Other hints of budget constraints include the use of autotuning in the theme vocals, and the bluescreened backgrounds in the car-chase scenes. I never thought I’d ever see a repeating background in a non-cartoon work, for example; the protagonists pass the same red house no less than 13 times in one two-minute driving scene. This film has ‘direct-to-video’ written all over it. Why, I bet that no 35-mm prints were ever made!
Point taken. However, one can certainly argue that The Merry Wives of Windsor would have been a so much more appropriate source material for the DVD in question. Such a centralized comedic production would naturally (and more likely!) be found on a local line. When we look at the breadth of Lear, it seems more probable that a Greyhound or perhaps a Trailways was involved. You can’t have tragedy on a local line.
Perhaps the OP can clear this up.
I can’t believe the OP watched it! Didn’t your phone ring after!? Look, you need to burn 5 copies immediately and drop them places where people will find them.
If not… in seven days… Megan Vaughn will take your Ring…! :eek:
Actually that is the easiest to explain by example. I have in my collection a VHS video of James Earl Jones as King Lear (1974), and a DVD of Derek Jacobi (2011) as King Lear. Thus the existence of a modern media performance does not preclude the existence of an earlier presentation. And while some modern scholars argue on who inspired the Bard ( Chaucer, Plutarch?) or even who wrote the vast volume of work ( Bacon? (MMmmmmm) its easy to make some comparisons. Also, the existence of modern appliances in a movies does not negate it’s basis in an earlier work.

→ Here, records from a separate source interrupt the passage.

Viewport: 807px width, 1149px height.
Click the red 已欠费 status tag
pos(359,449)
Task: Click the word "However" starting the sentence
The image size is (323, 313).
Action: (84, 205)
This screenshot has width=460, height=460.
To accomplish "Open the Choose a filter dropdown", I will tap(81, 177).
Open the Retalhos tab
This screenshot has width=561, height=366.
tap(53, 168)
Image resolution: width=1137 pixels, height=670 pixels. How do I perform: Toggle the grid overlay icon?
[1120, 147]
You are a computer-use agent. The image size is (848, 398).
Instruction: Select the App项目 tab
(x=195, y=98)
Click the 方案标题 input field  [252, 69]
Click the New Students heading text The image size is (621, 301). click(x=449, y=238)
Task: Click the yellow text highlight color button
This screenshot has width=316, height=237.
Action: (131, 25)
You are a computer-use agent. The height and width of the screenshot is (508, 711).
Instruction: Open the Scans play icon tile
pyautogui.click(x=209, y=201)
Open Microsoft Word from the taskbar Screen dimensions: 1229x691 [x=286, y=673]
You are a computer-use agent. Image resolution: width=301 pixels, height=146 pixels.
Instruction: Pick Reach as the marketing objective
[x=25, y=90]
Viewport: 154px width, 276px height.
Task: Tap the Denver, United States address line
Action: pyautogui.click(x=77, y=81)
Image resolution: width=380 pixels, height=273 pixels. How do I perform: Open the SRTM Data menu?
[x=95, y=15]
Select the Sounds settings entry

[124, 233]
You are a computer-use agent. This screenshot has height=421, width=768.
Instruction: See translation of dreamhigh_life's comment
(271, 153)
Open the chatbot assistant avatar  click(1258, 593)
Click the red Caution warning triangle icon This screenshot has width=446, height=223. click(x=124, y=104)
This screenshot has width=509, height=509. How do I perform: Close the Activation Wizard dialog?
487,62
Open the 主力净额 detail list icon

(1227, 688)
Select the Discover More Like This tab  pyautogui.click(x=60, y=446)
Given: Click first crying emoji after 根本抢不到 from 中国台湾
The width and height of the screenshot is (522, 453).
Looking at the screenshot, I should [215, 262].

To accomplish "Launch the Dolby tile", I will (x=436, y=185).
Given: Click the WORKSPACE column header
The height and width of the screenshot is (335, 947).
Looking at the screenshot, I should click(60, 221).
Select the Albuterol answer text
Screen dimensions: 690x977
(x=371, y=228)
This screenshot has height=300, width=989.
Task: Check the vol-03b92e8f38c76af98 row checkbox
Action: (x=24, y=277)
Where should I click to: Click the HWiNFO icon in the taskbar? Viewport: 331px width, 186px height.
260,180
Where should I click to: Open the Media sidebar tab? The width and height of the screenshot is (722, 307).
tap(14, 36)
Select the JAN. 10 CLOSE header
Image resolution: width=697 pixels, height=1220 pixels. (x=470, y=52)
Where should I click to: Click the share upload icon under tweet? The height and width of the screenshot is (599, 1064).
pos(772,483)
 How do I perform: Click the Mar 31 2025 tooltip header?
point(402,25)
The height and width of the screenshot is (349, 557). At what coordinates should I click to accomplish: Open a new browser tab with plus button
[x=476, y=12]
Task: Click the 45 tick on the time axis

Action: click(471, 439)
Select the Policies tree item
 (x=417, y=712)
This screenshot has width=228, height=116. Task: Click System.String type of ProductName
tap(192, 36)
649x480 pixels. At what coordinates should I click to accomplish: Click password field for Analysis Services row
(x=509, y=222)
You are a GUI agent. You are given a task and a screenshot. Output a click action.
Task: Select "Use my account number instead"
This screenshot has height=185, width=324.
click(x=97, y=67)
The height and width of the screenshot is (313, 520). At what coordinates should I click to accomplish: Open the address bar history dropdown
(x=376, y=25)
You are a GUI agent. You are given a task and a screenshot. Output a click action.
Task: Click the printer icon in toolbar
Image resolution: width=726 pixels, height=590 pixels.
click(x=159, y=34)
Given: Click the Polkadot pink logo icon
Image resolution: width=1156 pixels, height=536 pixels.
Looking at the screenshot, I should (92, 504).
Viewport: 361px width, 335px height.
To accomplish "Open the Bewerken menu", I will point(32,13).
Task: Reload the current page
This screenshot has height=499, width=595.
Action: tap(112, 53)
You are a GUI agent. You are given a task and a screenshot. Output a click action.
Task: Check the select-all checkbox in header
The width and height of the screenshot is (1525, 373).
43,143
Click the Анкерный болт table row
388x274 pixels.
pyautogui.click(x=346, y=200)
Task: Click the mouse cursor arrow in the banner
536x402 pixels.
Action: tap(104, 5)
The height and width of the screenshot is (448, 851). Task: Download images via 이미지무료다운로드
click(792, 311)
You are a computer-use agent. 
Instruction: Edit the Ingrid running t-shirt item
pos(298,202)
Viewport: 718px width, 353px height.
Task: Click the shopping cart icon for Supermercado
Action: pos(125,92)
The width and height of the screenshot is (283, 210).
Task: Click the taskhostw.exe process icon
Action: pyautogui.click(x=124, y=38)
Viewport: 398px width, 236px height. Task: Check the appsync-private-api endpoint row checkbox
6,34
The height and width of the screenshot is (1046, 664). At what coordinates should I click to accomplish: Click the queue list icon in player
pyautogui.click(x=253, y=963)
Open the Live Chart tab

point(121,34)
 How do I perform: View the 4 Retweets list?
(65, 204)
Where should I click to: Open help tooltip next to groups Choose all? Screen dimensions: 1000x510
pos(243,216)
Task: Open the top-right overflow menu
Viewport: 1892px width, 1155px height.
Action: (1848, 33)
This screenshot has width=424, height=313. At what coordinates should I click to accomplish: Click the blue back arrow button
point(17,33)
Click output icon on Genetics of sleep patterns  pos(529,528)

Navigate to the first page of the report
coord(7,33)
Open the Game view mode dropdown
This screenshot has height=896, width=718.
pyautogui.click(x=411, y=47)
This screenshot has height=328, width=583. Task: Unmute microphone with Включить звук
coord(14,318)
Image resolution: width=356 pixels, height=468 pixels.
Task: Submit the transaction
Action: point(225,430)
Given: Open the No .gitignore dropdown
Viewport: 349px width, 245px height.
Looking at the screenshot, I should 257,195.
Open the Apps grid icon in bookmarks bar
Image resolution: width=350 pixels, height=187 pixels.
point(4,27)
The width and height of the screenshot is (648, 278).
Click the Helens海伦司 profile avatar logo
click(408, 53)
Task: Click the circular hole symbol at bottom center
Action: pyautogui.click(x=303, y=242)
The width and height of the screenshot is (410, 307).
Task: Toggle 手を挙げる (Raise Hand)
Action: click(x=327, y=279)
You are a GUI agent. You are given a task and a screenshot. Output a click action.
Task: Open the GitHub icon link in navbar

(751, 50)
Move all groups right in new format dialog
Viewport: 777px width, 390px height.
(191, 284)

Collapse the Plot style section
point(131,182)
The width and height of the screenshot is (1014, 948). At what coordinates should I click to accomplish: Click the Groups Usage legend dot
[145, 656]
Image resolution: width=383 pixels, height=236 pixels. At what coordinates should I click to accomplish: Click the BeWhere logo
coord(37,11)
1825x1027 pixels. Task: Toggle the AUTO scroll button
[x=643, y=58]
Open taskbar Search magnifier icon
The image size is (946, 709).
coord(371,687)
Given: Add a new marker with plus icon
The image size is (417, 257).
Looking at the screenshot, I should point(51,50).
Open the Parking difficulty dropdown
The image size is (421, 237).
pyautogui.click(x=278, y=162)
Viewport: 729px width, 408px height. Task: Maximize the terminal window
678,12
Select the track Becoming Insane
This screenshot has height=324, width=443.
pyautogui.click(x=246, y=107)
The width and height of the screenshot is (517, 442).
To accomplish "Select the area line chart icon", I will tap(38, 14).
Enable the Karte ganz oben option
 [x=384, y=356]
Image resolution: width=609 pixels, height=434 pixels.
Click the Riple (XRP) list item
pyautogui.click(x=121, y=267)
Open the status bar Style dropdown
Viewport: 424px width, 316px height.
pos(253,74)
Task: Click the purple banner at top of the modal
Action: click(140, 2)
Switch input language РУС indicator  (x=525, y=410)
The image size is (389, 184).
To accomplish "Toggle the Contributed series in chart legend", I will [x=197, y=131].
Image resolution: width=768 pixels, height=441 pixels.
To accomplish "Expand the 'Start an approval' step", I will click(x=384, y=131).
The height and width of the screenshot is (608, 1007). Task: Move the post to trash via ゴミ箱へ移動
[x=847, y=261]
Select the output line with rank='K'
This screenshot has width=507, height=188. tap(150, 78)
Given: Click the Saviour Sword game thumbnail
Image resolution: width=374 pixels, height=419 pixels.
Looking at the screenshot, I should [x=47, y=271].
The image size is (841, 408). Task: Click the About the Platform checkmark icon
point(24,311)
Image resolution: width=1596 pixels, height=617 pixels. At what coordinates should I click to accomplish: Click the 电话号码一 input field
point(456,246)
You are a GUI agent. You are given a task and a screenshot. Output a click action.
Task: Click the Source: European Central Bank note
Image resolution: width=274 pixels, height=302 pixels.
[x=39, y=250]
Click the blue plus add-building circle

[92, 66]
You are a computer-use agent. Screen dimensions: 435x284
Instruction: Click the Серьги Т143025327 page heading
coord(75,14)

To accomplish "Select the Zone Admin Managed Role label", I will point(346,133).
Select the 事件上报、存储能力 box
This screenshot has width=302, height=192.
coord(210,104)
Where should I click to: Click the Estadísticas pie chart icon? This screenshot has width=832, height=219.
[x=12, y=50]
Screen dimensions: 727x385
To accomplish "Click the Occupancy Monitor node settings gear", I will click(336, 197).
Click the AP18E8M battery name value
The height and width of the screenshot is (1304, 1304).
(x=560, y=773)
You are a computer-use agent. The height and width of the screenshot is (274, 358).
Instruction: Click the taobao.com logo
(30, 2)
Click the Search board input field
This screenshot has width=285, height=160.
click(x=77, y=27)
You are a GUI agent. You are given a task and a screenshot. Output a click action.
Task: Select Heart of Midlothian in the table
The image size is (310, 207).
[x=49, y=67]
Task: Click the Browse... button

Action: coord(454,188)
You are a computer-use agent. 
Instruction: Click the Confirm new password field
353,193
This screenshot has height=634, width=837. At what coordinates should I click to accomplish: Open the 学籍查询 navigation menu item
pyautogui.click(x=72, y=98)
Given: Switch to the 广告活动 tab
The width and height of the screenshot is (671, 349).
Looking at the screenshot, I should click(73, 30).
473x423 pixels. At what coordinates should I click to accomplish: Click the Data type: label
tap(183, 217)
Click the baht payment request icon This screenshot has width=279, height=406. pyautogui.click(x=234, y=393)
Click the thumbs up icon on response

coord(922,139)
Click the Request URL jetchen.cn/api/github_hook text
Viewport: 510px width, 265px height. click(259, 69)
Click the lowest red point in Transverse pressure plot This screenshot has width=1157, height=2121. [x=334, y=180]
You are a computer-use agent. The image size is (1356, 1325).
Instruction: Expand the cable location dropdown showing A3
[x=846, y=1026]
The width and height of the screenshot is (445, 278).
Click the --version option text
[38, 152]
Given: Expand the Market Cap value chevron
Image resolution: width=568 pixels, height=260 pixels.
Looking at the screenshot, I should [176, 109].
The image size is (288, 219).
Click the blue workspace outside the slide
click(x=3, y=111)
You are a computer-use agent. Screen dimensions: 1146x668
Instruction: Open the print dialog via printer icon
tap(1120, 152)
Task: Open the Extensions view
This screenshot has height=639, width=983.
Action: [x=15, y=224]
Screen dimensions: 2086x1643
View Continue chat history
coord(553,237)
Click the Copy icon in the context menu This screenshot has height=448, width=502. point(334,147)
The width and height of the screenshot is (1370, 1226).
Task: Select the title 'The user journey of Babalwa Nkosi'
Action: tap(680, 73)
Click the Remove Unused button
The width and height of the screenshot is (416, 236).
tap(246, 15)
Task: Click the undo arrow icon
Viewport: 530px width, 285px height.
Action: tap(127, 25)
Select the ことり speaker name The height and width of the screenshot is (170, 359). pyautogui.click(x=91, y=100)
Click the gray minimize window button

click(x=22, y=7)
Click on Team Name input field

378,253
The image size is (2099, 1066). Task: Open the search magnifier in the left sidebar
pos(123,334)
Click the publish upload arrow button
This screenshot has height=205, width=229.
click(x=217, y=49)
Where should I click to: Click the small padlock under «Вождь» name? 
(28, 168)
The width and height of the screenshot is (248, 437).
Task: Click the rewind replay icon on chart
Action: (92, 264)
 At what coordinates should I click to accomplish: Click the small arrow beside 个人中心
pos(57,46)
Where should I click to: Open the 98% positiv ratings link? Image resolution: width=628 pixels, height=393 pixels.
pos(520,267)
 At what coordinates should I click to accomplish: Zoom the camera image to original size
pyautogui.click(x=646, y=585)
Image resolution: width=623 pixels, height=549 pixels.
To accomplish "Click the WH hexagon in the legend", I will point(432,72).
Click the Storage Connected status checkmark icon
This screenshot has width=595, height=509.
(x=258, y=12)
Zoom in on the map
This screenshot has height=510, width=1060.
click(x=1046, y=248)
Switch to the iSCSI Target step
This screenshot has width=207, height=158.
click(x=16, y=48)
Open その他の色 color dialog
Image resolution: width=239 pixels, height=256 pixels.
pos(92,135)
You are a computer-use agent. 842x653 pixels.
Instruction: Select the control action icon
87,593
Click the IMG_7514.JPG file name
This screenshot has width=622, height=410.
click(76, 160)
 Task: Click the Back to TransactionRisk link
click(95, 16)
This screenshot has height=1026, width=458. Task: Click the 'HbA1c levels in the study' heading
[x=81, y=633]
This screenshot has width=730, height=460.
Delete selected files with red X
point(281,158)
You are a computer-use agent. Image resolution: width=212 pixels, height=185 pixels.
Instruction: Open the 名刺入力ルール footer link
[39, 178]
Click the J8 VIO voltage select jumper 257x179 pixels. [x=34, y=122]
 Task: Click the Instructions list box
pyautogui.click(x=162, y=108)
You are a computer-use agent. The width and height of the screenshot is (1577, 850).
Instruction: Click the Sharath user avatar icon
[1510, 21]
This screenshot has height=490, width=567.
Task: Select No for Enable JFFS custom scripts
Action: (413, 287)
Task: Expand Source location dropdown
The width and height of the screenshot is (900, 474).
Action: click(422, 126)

Ian Mckellen’s Richard III (1995) has tanks and aircraft which I don’t believe were seen in the original 1591 performance.
I can’t answer your question because I don’t watch such trash.
And kindly return my DVD.
But that is not your argument as I understand it. If the bulk of NBH3 predates Lear, then the modern devices (plot and otherwise) that are such an integral part of the DVD erotic production would necessarily have had to exist in some form prior to 1606. Clearly they did not. Thus it follows that for your inane theory to be correct, there must have been an earlier source production for both works that was more NBH3 and less King Lear. I do not see how this might be possible, irregardless of how many DVDs of modernized PBS-friendly Shakespearean sagas exist at the public library.
Consider this from King Lear:
Cordelia: “I cannot heave my heart into my mouth.”
and this from NBH3:
Cordelia: “I cannot help but heave your part into my mouth, big boy.”
The term “big boy” would not have been used in the seventeenth century.
Furthermore, the Duke of Albany in NBH3 is from New York. 'Nuff said.
In my younger, more emotional days, I would’ve treated such a find like winning the lottery.
Since then, I’ve learned the hard way that at least 80% of commercial adult video is about as erotic as a toxic chemical spill (and sometimes looks like it). I am now VERY particular in what I decide to keep and probably wouldn’t even look at some random lost item on a bus.
“Naughty”? Pah. Red flag. Pass.
Indeed. My first reaction was outrage that an adult (I presume the original poster is an adult) would pick up something that would be worth so much to a starry-eyed young lad.
But then it occurred to me that starry-eyed young lads can just rustle up all the filth they could ever want on the internet nowadays. I was born in the wrong era…
EDIT: I can’t comment on how accessible pornography is to the average Trinidadian teenager, though.
The bus driver called - your DVD is overdue.